В подобном ощущении, осознании и утверждении особенности, исключительности, а также тесно связанного с ними одиночества собственного "я" поэт был вовсе не одинок — семидесятые годы вообще являлись временем активнейшего индивидуального мифотворчества под маской "продолжительных и бурных аплодисментов, переходящих в овации". И одна из сторон этого двойственного бытия неминуемо воспринималась как инфернальная, "темная", оборотная, зеркальная, отчужденная, но столь же равноправно присущая бытию собственного "я", как и внешняя. Зачастую они менялись местами, и тогда отчуждение приобретало уже социально-политический характер. Всё диссидентское движение было, по сути своей, суммой индивидуальных мифологий, различно локализованных во времени и пространстве (от праславянского, "арийского" язычества до мифологизированной Америки), но отрицающих мифологию "советского образа жизни" — и уровень собственной социальной адаптации зачастую приносился в жертву этим — не мифам, но мифологемам. Чуть позже данное явление приобрело массовый характер и, соответственно, более стертые в художественном отношении черты "поколения дворников и сторожей", почти целиком ушедшего в "эмиграунд" — андеграунд и эмиграцию.

Но среди поэтов предыдущего периода, "когда всё только начиналось", эта особенность была сильнее всего выражена именно у Юрия Кузнецова, в его творчестве она получила самое яркое и острое воплощение. "Мы" для поэта попросту не существовало, неминуемо разделяясь и даже распадаясь на бесконечно далекие друг от друга "я" и "они":

Мы по кольцам считали у пня —

Триста лет расходились широко.

Русским князем назвали меня,

И сказал я потомкам Востока…

Исключения — редки и однозначны. Даже к отцу, погибшему на войне, Юрий Кузнецов предъявлял свой собственный счет:

Отец! — кричу. — Ты не принес нам счастья!

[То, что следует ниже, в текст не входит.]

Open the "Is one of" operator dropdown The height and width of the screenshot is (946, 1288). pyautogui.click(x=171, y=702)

Впрочем, это — не просто счет, и это — не обвинение. Это именно крик, это просьба о помощи, которой уже не будет, и о счастье, которого никто, кроме отца (и Отца — с большой буквы), не в силах принести. Это крик в пустоту — вернее, даже в инобытие, в то самое иное измерение бытия, — без надежды на ответ, но с надеждой быть всё же услышанным, с надеждой на само существование такого измерения.

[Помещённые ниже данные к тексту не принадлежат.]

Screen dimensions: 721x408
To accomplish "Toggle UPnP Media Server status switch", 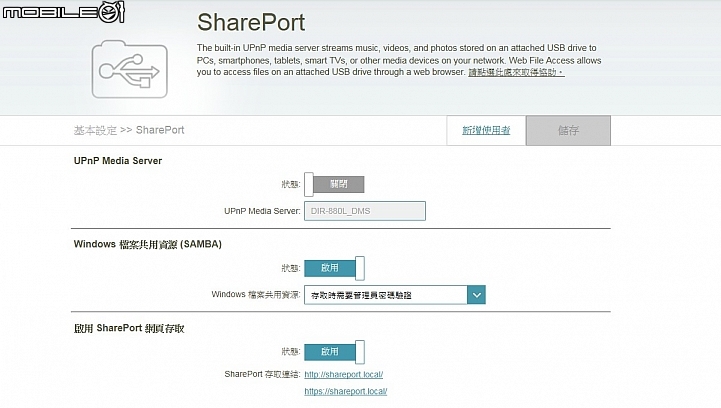I will click(x=334, y=184).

Кузнецовская Русь, Россия только благодаря этому измерению, получает способность, даже утратив всякую земную опору, не провалиться в тартарары, но висеть в небе без единого гвоздя, быть самодостаточной и не зависеть ни от чьих ответов на свои слова. Столь четко выписанный в творчестве Юрия Кузнецова путь из "отечества земли" к "небесному отечеству" через "отечество слова (Слова)" и делает его поэзию столь значимой для современной русской литературы и культуры в целом.